Galileo was born into a world where most children did not go to school, nor were books plentiful or readable. Science as we know it today was relatively unknown-a vast sea of uncharted waters. Galileo's father was a musician and music teacher who was not wealthy by any means, but was willing to see that Galileo got a good education, because he could see how smart and able a student his young son was. Galileo grew to be the quintessential Renaissance Man, interested in music, the arts, mathematics, geometry, physics, chemistry, and astronomy, to name a few. In fact, his scientific experiments were among the first of their kind because prior to his time, it was not popular to question anything about the universe or the workings of the planet itself.
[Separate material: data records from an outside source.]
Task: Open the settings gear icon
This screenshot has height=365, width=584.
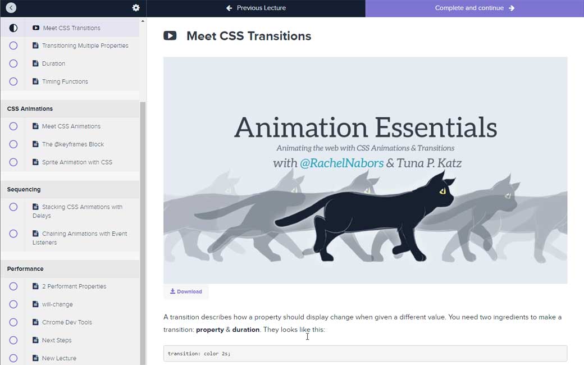Action: [136, 8]
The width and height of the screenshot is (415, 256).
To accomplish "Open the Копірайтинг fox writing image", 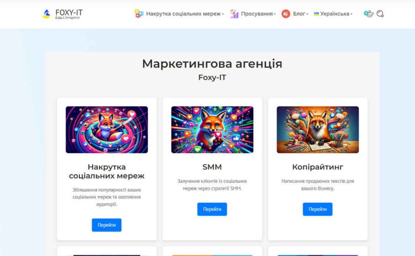I will (x=318, y=130).
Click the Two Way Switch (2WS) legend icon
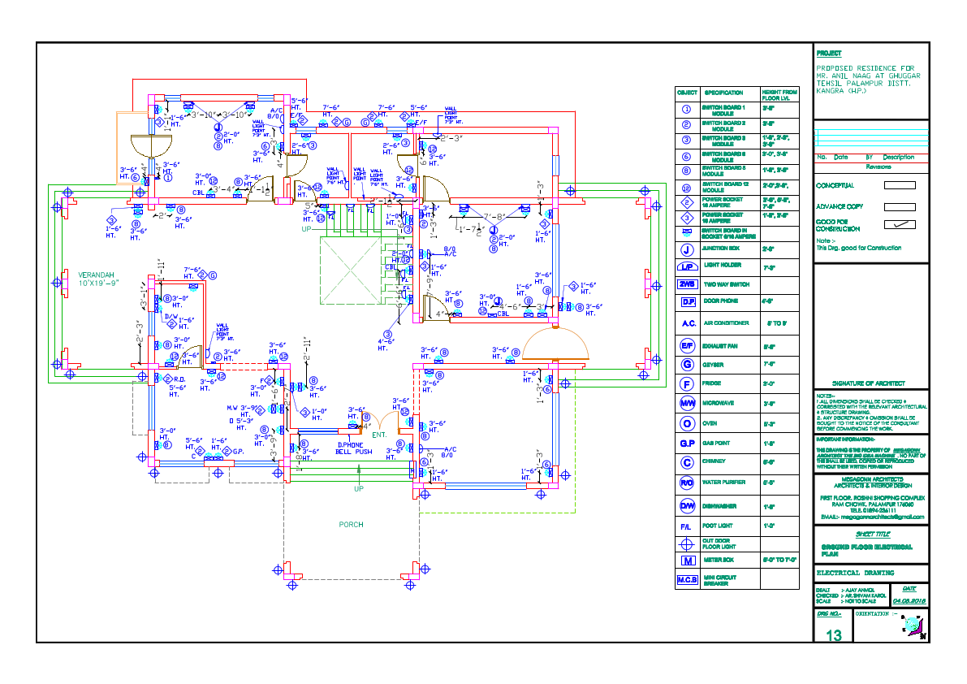The image size is (967, 684). click(x=689, y=284)
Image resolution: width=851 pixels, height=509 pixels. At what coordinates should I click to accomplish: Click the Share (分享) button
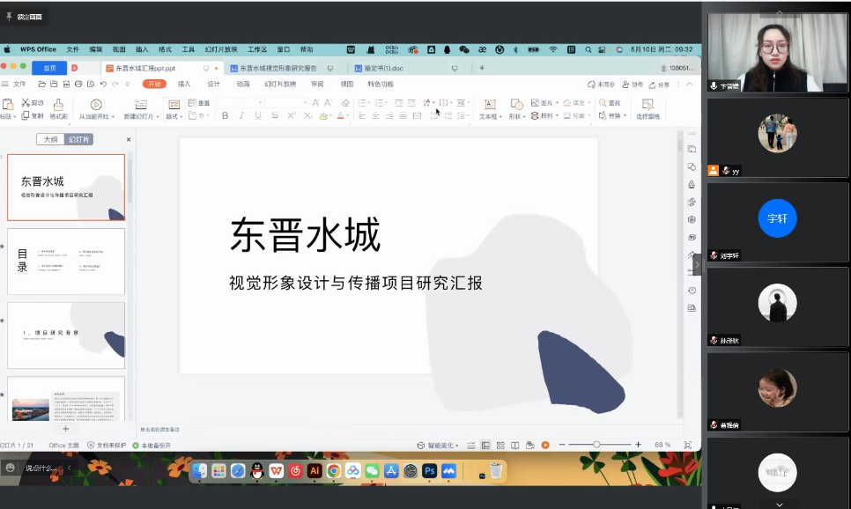(660, 85)
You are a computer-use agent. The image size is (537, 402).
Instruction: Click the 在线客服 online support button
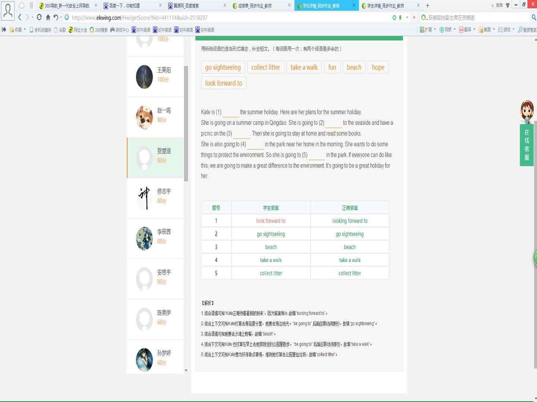pos(527,145)
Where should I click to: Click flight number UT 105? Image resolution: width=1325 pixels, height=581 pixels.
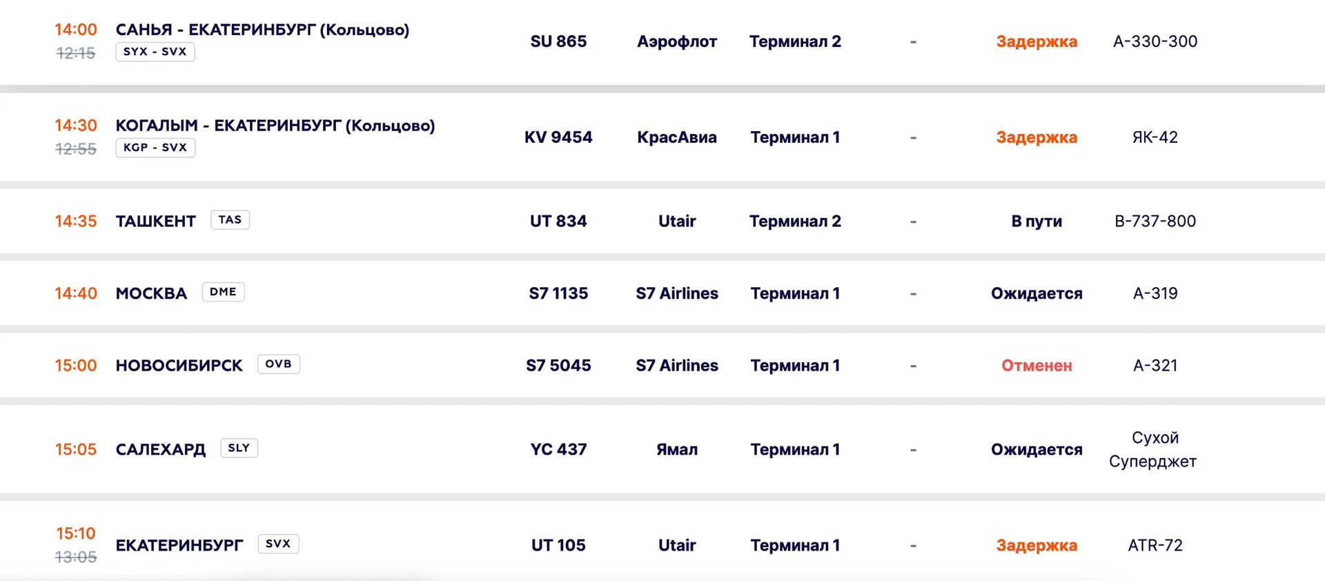[x=558, y=546]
Galileo is described as a "ceaseless experimenter whose inquiries into motion, light, and the organization of the solar system awakened men of his time to the possibility of viewing the universe scientifically". When Galileo burst upon the scientific scene, people still believed that the earth was the center of the universe and that the sun, the stars, and the planets moved in a circular course around it, rather than around the sun. At the age of seventeen, young Galileo went to the University in Pisa to study medicine. Most of what he was taught there was based on the teachings of the Greeks, who had lived centuries before. The texts he studied were mostly in Latin. He lost interest in medicine and worked in the areas that fascinated him most:
- Mathematics
- Physics
Nearly every Galileo scholar tells the story of his fascinating observation of the swinging lamp overhead that cast its arc on the floor. As Galileo watched the swinging arc, and noted it becoming smaller and smaller, he timed the lamp's arc. From this observation and the subsequent experiments that Galileo created to duplicate and document the time it took for a swinging lamp to make its arc, he was virtually the creator of experimental science.